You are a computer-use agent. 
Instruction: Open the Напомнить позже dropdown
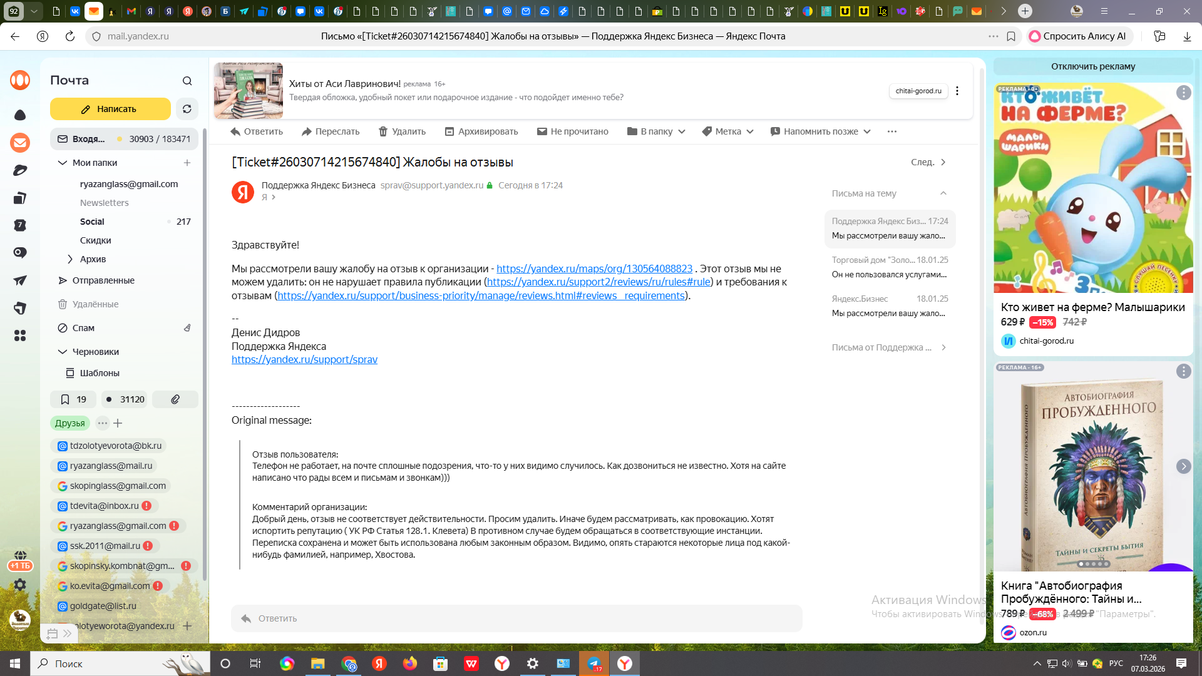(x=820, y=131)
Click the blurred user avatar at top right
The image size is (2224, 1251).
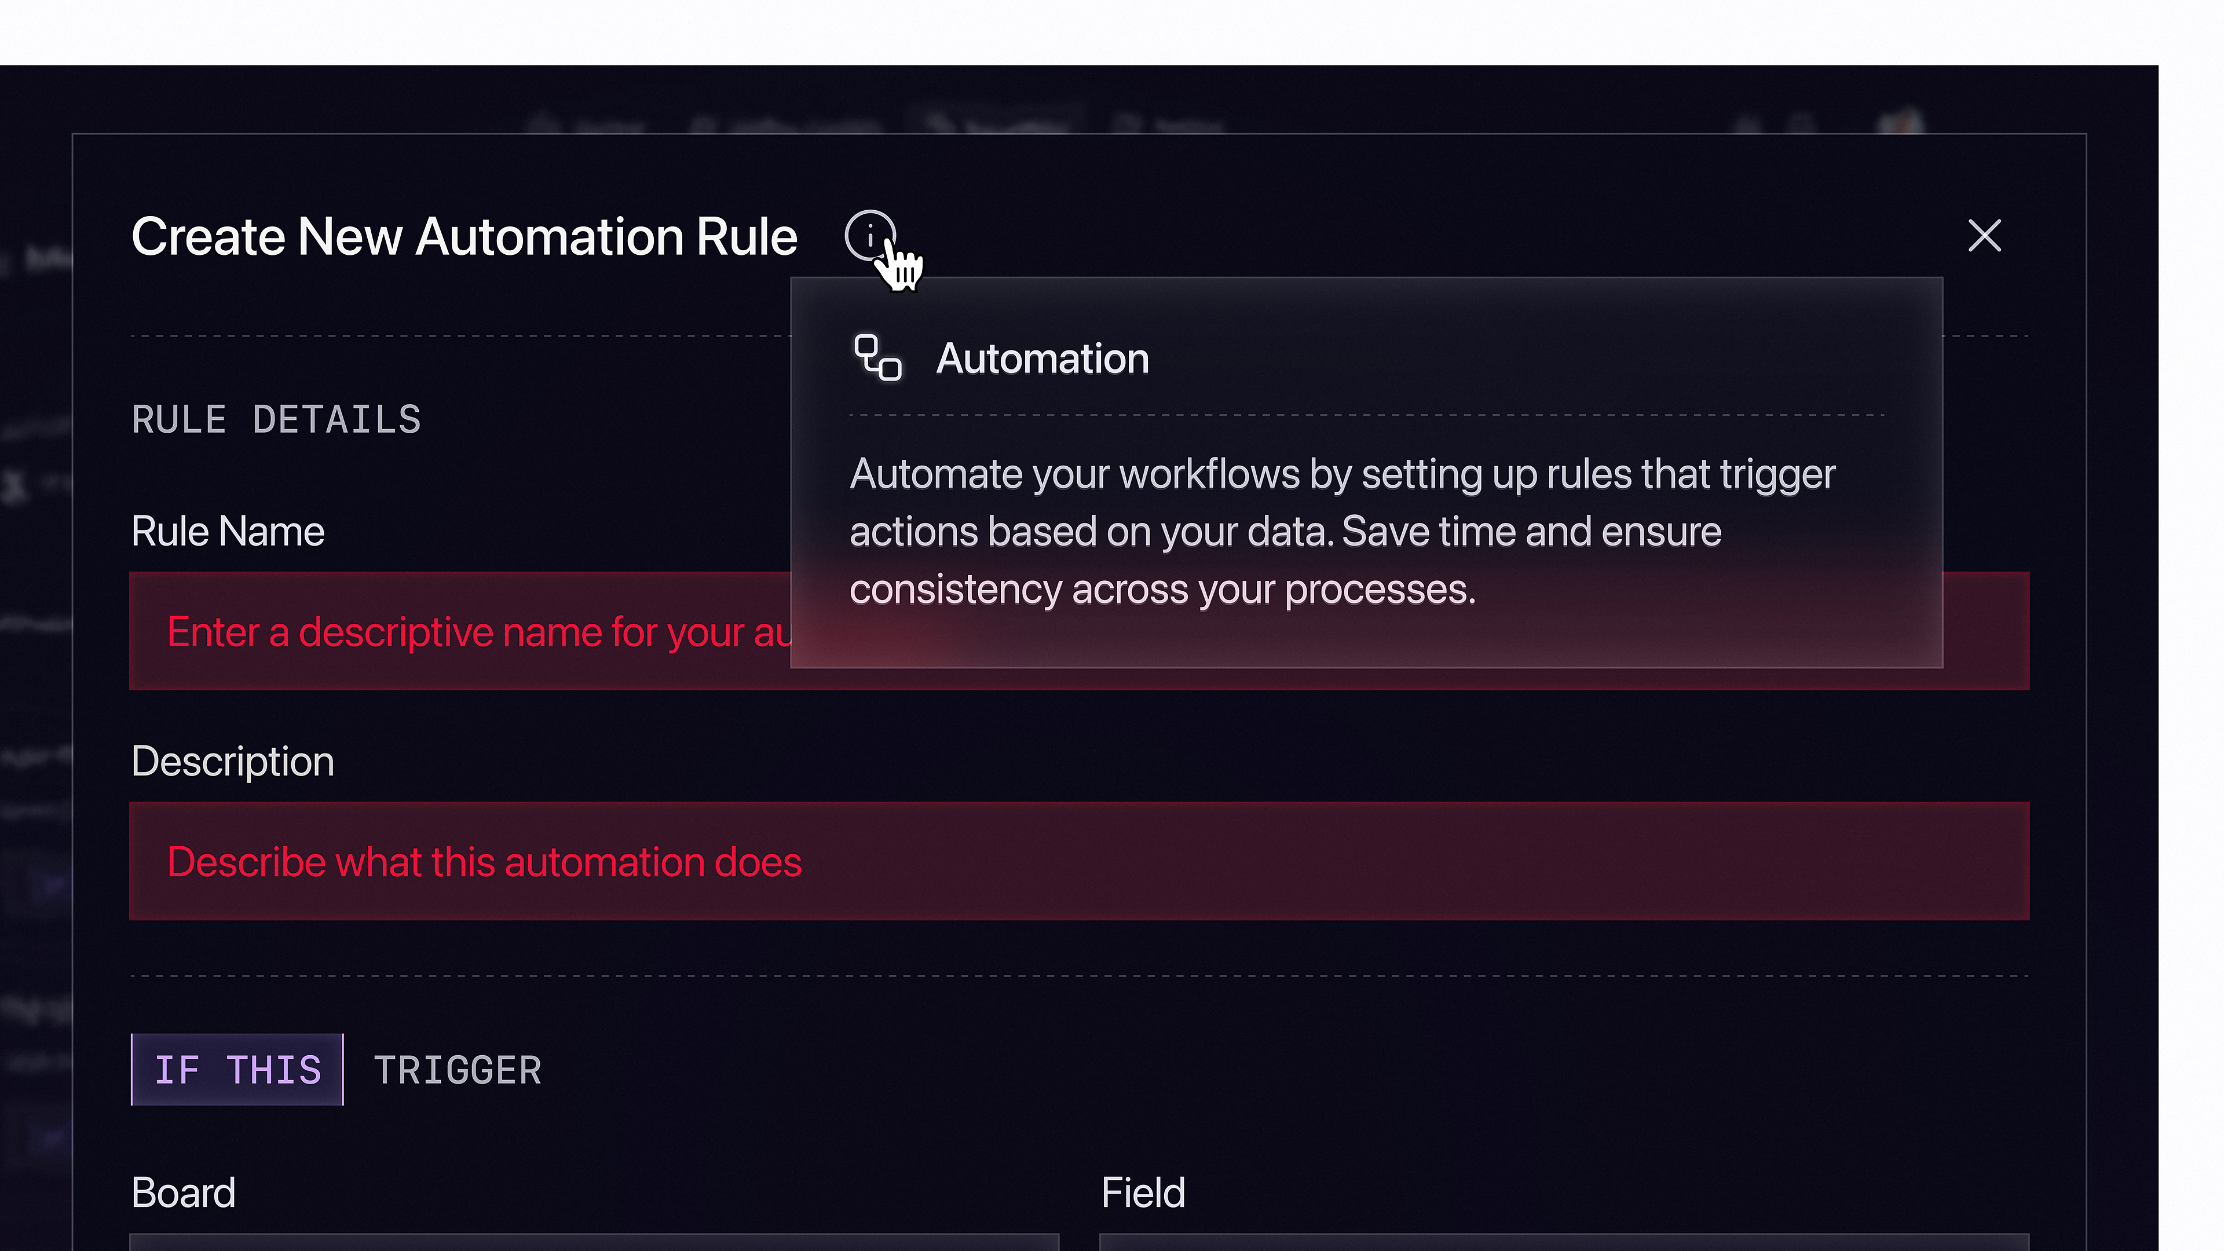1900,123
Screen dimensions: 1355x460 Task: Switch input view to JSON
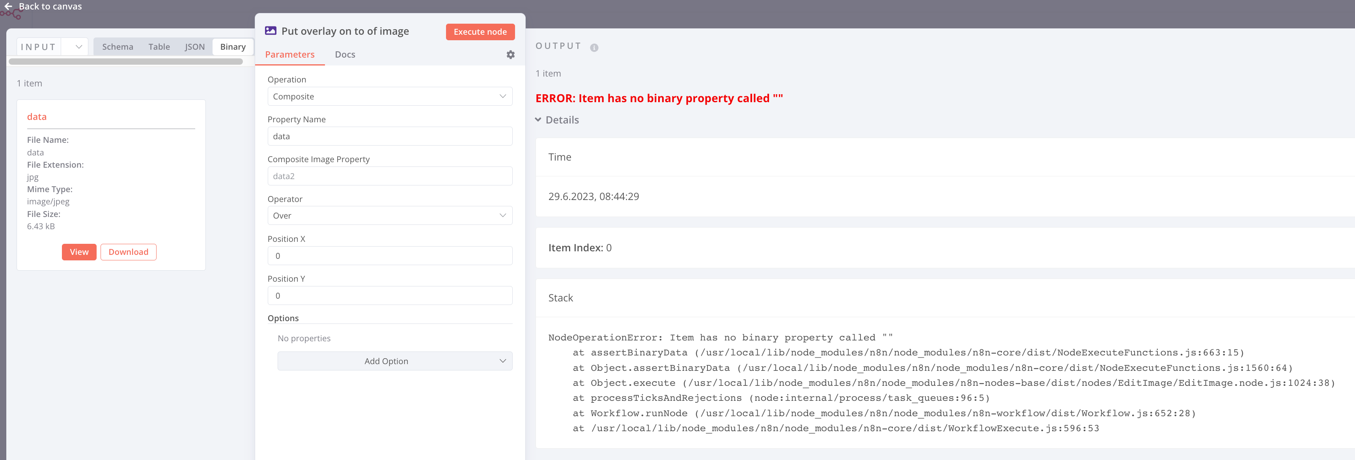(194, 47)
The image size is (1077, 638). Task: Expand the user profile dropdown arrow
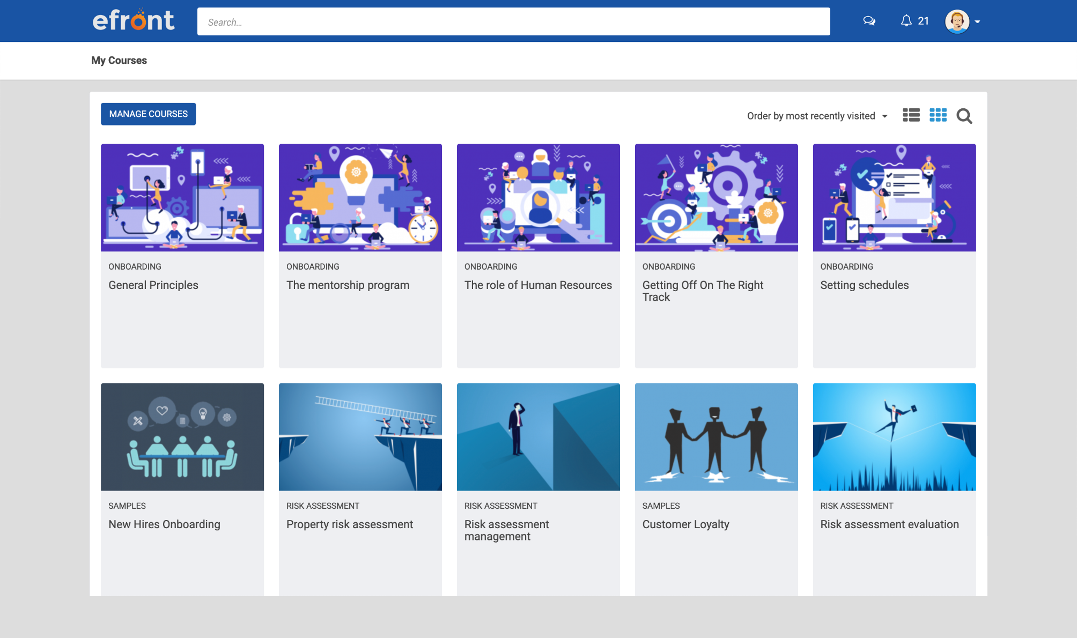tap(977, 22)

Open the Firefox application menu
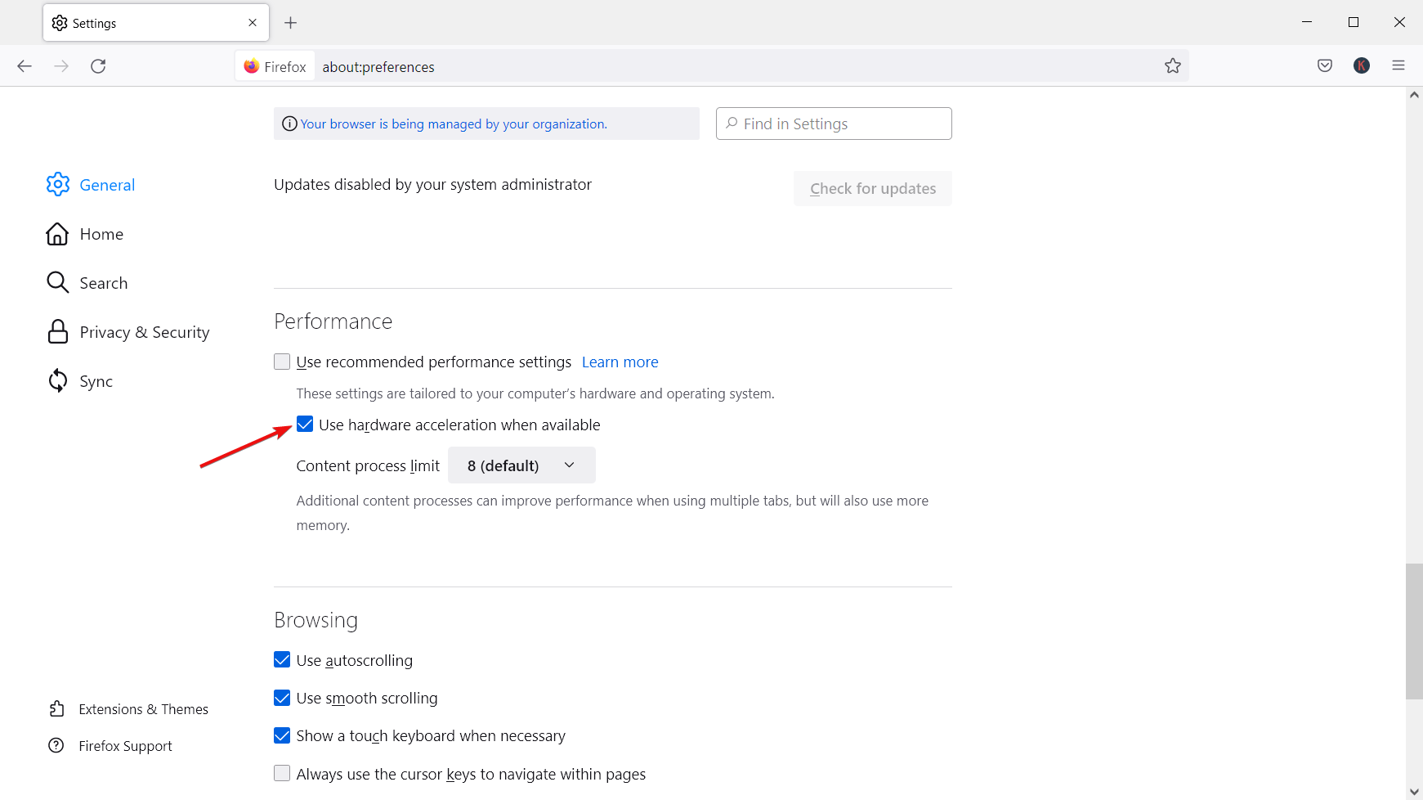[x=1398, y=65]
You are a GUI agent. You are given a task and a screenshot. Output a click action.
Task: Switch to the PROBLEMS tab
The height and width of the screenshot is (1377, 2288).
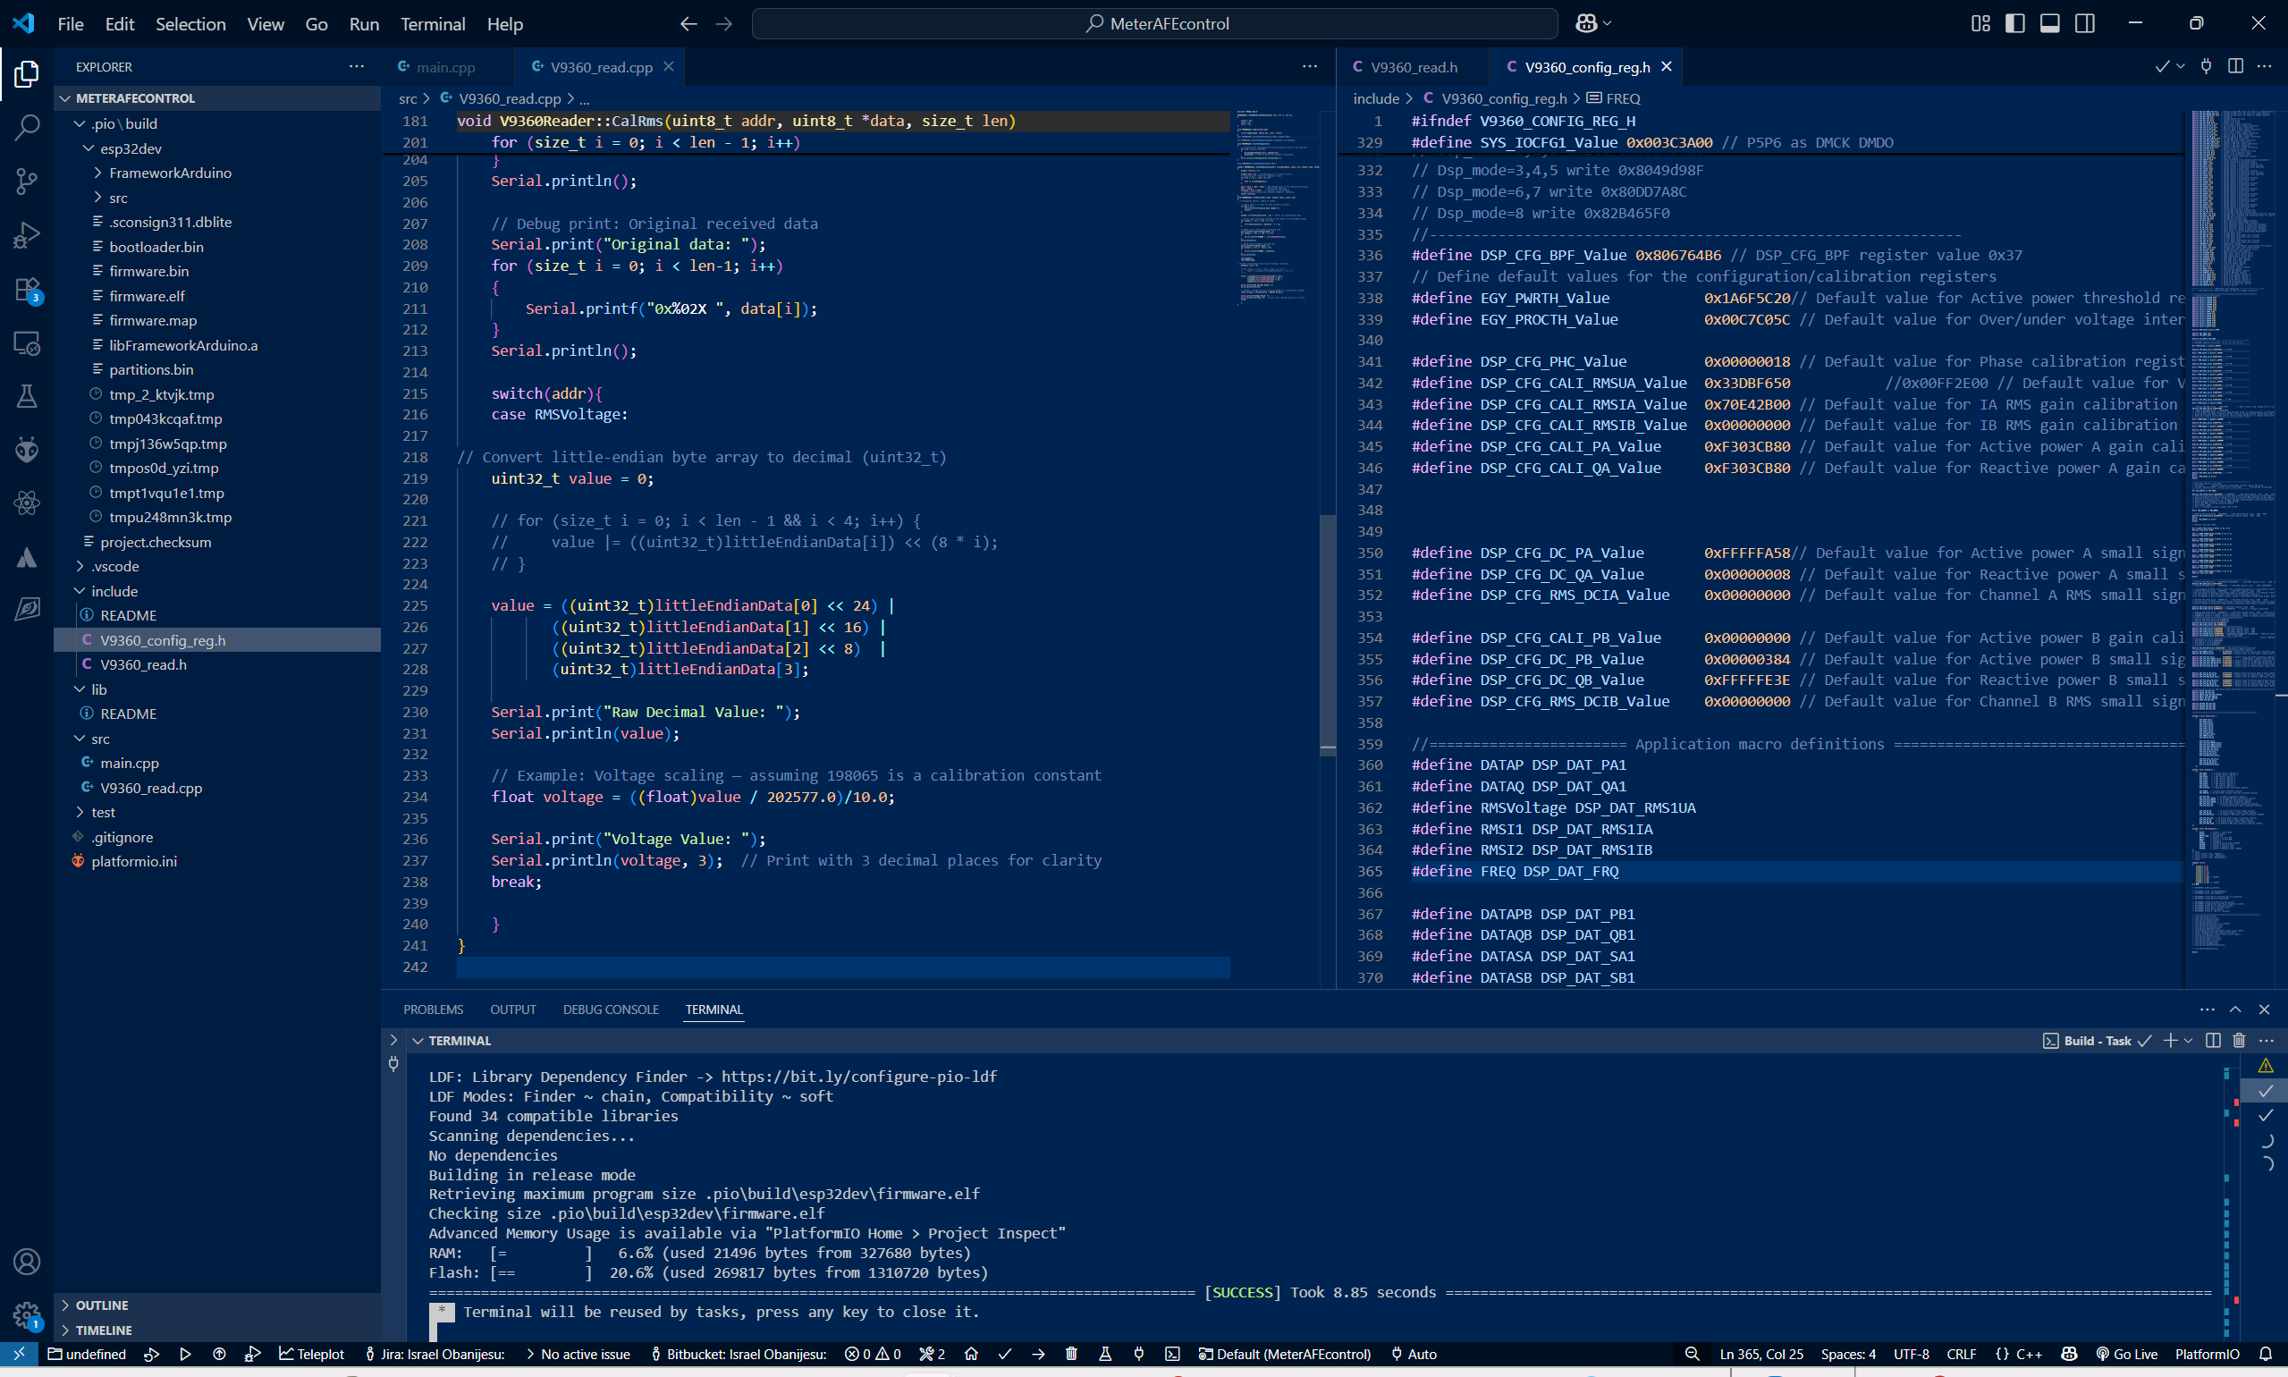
────────────────────
Whenever the string "screenshot" turns up in a line of the material, that line counts; say how many such lines there are, giving the number only.

2